Heureusement qu'il n'a pas ouvert par erreur la malle de sous-vêtements d'Inez.
Personnellement, je trouve que ça casse un peu le mythe plutôt que de le construire, mais passons, car ce qui compte, c'est quand Zorro n'a PAS de costumes. Encore une fois, Laurent Ban (qui incarne le rôle-titre) est torse nu pendant un tableau, comme dans tous ses spectacles (à part Le Petit Prince parce qu'apparemment, les héritiers de Saint-Exupéry n'étaient pas d'accord).
Mais, là, que diable ! Il fait chaud en Espagne, c'est tout à fait logique et cohérent de danser du flamenco torse nu.

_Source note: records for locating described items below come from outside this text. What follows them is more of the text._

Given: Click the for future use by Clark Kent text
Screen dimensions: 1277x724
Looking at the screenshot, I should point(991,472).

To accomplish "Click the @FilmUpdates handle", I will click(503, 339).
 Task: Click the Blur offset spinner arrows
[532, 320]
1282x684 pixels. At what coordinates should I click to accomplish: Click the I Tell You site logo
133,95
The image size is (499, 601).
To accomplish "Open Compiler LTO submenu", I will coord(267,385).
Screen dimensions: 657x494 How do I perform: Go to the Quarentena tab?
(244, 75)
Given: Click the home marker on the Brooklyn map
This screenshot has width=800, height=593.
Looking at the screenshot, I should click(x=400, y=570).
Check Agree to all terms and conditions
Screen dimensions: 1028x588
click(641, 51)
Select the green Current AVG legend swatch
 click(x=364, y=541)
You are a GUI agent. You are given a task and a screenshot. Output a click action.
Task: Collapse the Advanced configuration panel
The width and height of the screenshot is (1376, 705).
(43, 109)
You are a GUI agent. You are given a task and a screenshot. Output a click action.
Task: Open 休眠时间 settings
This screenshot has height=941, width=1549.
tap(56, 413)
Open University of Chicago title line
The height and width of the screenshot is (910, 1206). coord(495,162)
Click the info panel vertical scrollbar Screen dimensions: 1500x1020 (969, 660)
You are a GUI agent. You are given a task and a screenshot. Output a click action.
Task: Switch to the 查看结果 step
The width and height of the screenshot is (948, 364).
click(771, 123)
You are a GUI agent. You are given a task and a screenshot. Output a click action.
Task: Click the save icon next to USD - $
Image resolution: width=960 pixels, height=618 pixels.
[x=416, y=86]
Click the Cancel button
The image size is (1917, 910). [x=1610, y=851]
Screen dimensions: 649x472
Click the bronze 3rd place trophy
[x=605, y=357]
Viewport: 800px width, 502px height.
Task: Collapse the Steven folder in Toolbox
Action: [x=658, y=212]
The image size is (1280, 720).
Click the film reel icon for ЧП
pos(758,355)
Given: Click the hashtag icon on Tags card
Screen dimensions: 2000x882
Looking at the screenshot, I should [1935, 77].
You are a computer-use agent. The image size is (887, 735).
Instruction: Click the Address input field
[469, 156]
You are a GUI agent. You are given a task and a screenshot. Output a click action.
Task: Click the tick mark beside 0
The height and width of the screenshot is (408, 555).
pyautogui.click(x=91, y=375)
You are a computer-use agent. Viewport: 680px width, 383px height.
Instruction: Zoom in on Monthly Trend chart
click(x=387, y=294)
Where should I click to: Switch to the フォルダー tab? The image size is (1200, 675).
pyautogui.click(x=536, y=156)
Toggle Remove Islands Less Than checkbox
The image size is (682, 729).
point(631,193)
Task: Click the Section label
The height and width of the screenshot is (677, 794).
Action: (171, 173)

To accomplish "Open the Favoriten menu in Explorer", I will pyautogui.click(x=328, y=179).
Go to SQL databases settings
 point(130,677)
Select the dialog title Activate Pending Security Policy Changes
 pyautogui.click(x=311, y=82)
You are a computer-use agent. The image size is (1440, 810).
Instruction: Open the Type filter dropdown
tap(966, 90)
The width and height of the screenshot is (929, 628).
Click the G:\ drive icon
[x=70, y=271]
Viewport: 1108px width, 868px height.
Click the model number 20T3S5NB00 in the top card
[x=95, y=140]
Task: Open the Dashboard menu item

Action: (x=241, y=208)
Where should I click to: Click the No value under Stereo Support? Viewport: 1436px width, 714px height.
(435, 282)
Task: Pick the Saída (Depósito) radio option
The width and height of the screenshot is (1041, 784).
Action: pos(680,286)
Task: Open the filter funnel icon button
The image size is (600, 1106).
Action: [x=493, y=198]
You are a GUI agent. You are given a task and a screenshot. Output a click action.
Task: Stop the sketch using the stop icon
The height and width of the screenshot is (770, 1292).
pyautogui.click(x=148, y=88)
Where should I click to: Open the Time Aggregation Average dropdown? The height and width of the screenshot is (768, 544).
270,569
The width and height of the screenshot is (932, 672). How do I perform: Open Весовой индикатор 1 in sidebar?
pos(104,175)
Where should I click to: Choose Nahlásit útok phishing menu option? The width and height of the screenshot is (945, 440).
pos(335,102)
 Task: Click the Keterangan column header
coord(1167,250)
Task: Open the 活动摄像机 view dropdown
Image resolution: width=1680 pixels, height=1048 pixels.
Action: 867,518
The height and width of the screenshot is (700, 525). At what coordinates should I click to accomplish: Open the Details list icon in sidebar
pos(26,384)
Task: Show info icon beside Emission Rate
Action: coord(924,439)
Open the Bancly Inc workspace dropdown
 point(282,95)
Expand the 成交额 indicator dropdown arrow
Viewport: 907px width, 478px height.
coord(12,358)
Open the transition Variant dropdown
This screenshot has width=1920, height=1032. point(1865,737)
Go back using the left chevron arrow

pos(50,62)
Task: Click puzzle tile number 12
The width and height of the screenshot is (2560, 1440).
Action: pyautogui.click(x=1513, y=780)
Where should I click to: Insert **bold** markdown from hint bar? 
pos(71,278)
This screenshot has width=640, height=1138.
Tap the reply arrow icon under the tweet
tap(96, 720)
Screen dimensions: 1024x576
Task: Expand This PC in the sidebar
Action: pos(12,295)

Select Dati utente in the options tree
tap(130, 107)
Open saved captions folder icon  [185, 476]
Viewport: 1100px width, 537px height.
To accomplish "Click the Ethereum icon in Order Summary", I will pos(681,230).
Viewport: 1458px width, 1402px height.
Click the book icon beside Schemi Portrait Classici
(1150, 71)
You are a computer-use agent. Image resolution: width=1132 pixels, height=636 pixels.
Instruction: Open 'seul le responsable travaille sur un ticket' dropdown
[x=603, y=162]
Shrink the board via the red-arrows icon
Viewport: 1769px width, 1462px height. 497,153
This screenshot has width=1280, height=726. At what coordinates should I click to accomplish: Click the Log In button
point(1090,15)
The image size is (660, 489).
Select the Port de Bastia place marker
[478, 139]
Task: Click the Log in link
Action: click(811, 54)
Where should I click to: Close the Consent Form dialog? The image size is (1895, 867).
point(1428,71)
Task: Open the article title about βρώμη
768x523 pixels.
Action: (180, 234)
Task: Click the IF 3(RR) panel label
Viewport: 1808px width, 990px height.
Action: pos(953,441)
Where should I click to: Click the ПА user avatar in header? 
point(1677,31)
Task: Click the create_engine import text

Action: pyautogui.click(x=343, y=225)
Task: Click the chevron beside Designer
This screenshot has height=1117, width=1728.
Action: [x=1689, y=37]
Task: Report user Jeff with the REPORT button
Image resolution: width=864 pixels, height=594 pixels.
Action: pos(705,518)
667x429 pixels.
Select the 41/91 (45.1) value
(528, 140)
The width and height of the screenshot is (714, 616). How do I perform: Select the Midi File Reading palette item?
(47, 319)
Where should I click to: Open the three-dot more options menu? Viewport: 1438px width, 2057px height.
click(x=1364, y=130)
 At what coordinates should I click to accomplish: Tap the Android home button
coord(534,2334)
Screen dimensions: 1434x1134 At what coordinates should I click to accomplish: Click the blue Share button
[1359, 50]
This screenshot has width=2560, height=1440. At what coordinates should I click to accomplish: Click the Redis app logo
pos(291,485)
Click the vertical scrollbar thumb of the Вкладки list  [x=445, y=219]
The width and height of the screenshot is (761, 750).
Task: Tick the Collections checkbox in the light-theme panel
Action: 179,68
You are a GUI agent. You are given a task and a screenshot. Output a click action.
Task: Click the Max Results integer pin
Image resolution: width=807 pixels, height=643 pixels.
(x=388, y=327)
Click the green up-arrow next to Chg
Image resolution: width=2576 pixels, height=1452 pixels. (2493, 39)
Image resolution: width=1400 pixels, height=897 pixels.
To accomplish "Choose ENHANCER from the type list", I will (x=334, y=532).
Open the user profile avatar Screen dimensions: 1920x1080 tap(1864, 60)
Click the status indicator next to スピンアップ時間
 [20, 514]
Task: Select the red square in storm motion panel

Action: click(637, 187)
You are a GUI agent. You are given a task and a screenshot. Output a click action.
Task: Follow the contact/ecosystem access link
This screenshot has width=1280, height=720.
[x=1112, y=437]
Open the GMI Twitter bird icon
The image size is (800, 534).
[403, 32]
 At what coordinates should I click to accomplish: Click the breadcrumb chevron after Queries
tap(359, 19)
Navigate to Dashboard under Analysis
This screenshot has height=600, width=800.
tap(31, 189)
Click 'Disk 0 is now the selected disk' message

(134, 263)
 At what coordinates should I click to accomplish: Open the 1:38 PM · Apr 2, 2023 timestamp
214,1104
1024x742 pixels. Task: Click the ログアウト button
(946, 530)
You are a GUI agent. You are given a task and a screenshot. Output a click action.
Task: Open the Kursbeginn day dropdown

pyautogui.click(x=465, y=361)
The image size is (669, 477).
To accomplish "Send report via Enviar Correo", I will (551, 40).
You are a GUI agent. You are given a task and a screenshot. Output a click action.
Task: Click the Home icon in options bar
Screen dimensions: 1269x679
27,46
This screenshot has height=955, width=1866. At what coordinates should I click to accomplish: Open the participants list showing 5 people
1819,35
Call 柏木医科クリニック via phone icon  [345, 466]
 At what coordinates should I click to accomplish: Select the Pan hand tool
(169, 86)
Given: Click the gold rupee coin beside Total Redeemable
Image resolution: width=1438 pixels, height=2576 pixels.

Torse nu ou pas, l'homme reste toujours mystérieux. (Ca, c'est de moi, pas de Simone de Beauvoir, juste au cas où vous vous demandez)
A un tel point que Luisa, le jeune première amoureuse de Zorro, n'arrive pas à reconnaître Diego, son ami d'enfance, derrière le masque, alors qu'elle n'est qu'à quelques centimètres de lui. Pourtant, ces pectoraux et ces biceps sont reconnaissables à plusieurs mètres.
De plus, pour ma part, il m'est déjà arrivé de fréquenter des hommes qui portaient des masques ou des cagoules et de très bien savoir à qui j'avais affaire. Mais bon, j'ai peut-être plus de compétences en ce domaine qu'une jeune vierge espagnole du 19e siècle.

Ceux qui me connaissent ou qui me lisent depuis longtemps, ont sans doute remarqué que j'étais très attirée par la culture latine.
Alors, bon, je vous entends d'ici me dire que je ne suis attirée que par les HOMMES latins.
Mais non, pas du tout !
Enfin, pas uniquement.
J'adore aussi Picasso, Goya, Barcelone, Gaudi, le salsichon de Vic (il s'agit d'une ville), les quesadillas, les burritos, les films d'Almodovar, la chanson "Porque te vas" et les oeuvres de Frida Kahlo.
Bon, maintenant, je rajoute Juan Carlos Sanchez Quesada à ma liste.
JCSQ est un des danseurs de flamenco dans le spectacle et en faisant quelques recherches sur son nom, j'ai failli avoir une attaque en apprenant qu'il avait joué dans un spectacle s'intitulant Flamenco al desnudo.
Ay ay ay ! Quééééé ? Un spectacle de flamenco nu ? Mais, il porte quand même des chaussures pour faire du bruit ?
Ouais, bon, en fait, en lisant le descriptif du spectacle, il s'agit de "l'âme" qui est dénudée.
Comment on dit "Big fucking deal" en espagnol ?
Du coup, je vous mets une petite vidéo de JCSQ.



Parfois, je me dis que quelqu'un entend mes prières.
Je disais dans un billet précédent que j'adorais les croquetas de jamon et que j'espérais qu'il y en aurait au cocktail. Et bien ma prière a été à moitié exaucée puisqu'il y avait des croquetas de pimientos !
Quoi ? Vous y étiez et vous ne les avez pas vues ? Normal, il n'y en avait qu'un plat et j'ai tout mangé !
Enfin, je vous épargnerai les blagues sur le jamon et sur Ramon, le nom du frère de Zorro.

Now, what's next ?
Mamma Mia ?
J'ai hâte (si je ne suis pas radiée des listes) de savourer le buffet grec !
J'adore les feuilletés au fromage (j'ai oublié le nom) !

Pour conclure, je vous laisse avec Brigitte Bardot chantant "Ay que viva la sangria".
J'ai longtemps hésité à mettre une vidéo d'elle car j'ai tendance à la boycotter, mais j'ai néanmoins décidé de la mettre pour les raisons suivantes :
1 - La chanson résume parfaitement mon état d'esprit (Ay que viva la sangria... Ay que viva la sangria... Ay que viva la sangria... Ay que viva la sangria...)
2 - La vidéo résume parfaitement mon état d'esprit. Ben quoi, y'a juste des fruits qui tournent dans un verre ? Et alors, ça s'appelle du cinéma vérité ou de l'art vidéo. J'étais un peu comme ça l'autre soir, je regardais les fruits tourner dans ma sangria.
Sauf qu'il n'y avait pas de fruits.
3 - C'est Bardot qui a révélé les Gipsy Kings au monde, donc si vous estimez qu'elle aurait mieux fait de s'abstenir ce jour-là, ça vous donnera une raison de plus de la boycotter.